To detect cell proliferation, CCK-8 (Beyotime, Nantong, China) assay was conducted in accordance with manufacturer’s regimen. On 96-well plates, the cells were subjected to 24 h of culture, addition of CCK-8 and 1 h of incubation in a cell incubator. Cell optical density at 450 nm was identified by means of the Tecan infinite M200 multimode microplate reader (Tecan, Mechelen, Belgium). Next, the proliferation of cells was monitored via EDU assay. Then the cells were transfected, incubated in EdU medium for 2 h, and fixed in 4% paraformaldehyde for 15 min. EdU staining was carried out with reference to manufacturer’s instructions.
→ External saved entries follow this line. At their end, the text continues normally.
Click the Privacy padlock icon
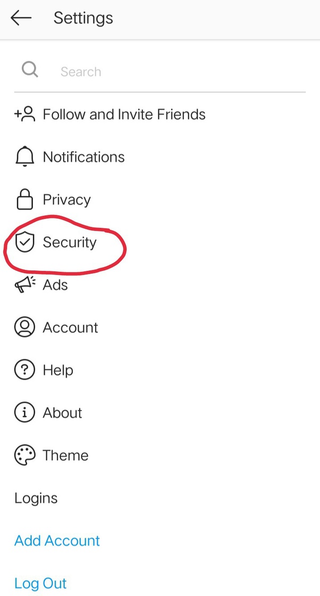The image size is (320, 596). pyautogui.click(x=24, y=199)
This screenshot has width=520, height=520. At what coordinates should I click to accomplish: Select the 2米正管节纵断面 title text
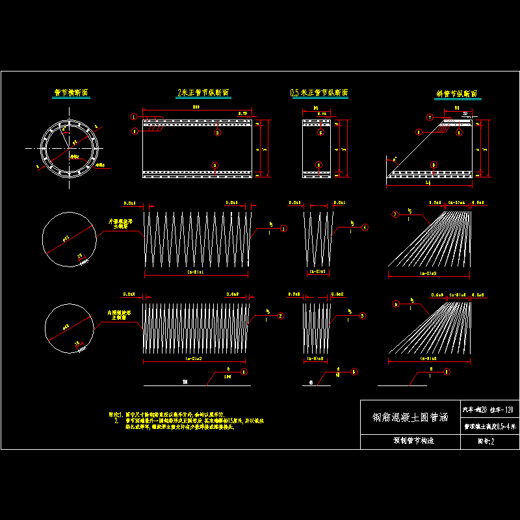(203, 92)
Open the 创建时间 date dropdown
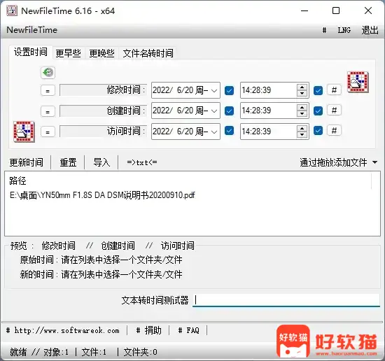Screen dimensions: 385x361 click(214, 111)
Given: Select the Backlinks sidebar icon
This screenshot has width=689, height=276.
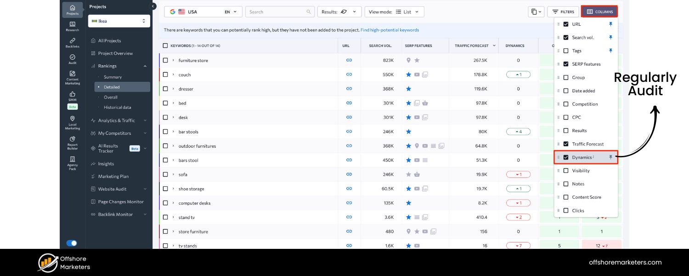Looking at the screenshot, I should point(72,42).
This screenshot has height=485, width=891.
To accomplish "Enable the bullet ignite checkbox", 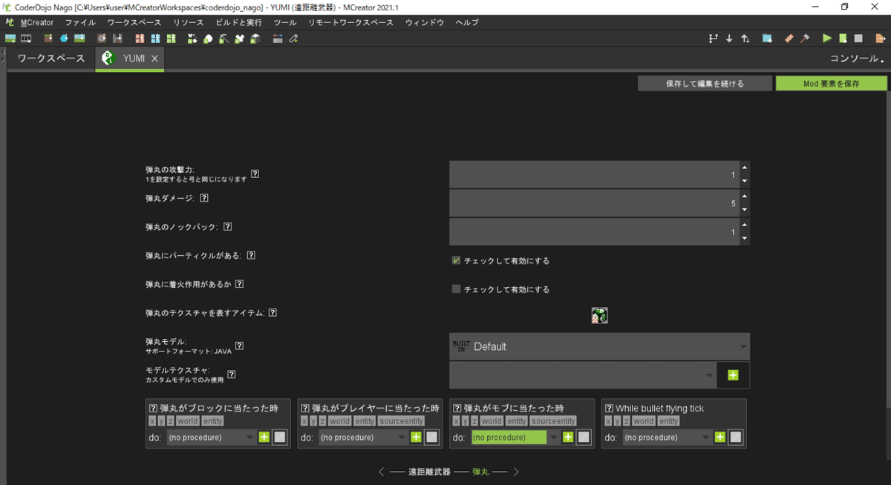I will [455, 288].
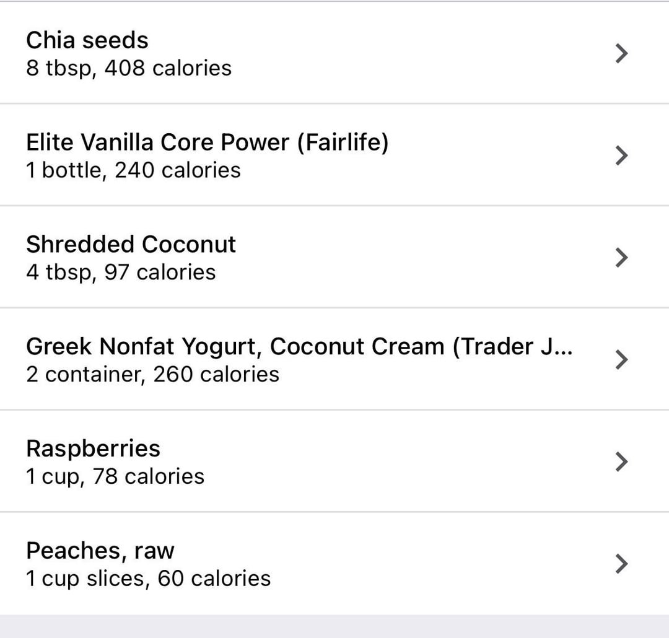Image resolution: width=669 pixels, height=638 pixels.
Task: Open the chevron for Greek Nonfat Yogurt
Action: click(622, 359)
Cell migration examination

Cell migration capacity was examined via Transwell assay. At 24 h after transfection, 1 × 106 cells suspended in 100 μL medium free of serum were added to the top chamber, and 600 μL medium with 10% FBS to the bottom chamber. Then the cells were incubated for 24 h, fixed in 4% polymethyl alcohol for 15 min, dyed with 0.1% crystal violet (Beyotime, Nantong, China) for 20 min, and photographed with a microscope (×200, ten views per well). Additionally, the transferred cells were quantified using Image-Pro Plus 6.0 (Media Cybernetics, USA).

TUNEL staining

In accordance with the manufacturer’s instructions, TUNEL assays were performed on xenograft tumor tissues using an Apoptosis Detection Kit (Ribobio, China). TUNEL-positive cells were evaluated in a randomly selected field of view with no significant necrosis. The TUNEL index was calculated based on the total number of nuclei and cells with green nucleus. All samples were assayed in triplicate.

Wound healing assay

Scratch wound healing was applied to measure cell migration. On 6-well plates, the cells were inoculated and scratched using a pipette tip (10 μL). After washing thrice, the non-adherent cells were washed. Cell migration toward the wound 24 h post-scratching was photographed by using an inverted microscope (Olympus, Japan), and the total wound areas were analyzed on Image J to assess migration capacity.

Cell apoptosis and cell cycle assays

Annexin V-FITC and propidium iodide (PI) were applied to label cells in cell apoptosis assay, and then the cells were subjected to flow cytometry (BD Biosciences, Franklin Lakes, NJ, USA). Flow cytometry was adopted to examine the cells stained by PI in cell cycle assay. In both assays, a flow cytometer (FACScan; BD Biosciences, USA) equipped with Cell Quest software (BD Biosciences) was applied.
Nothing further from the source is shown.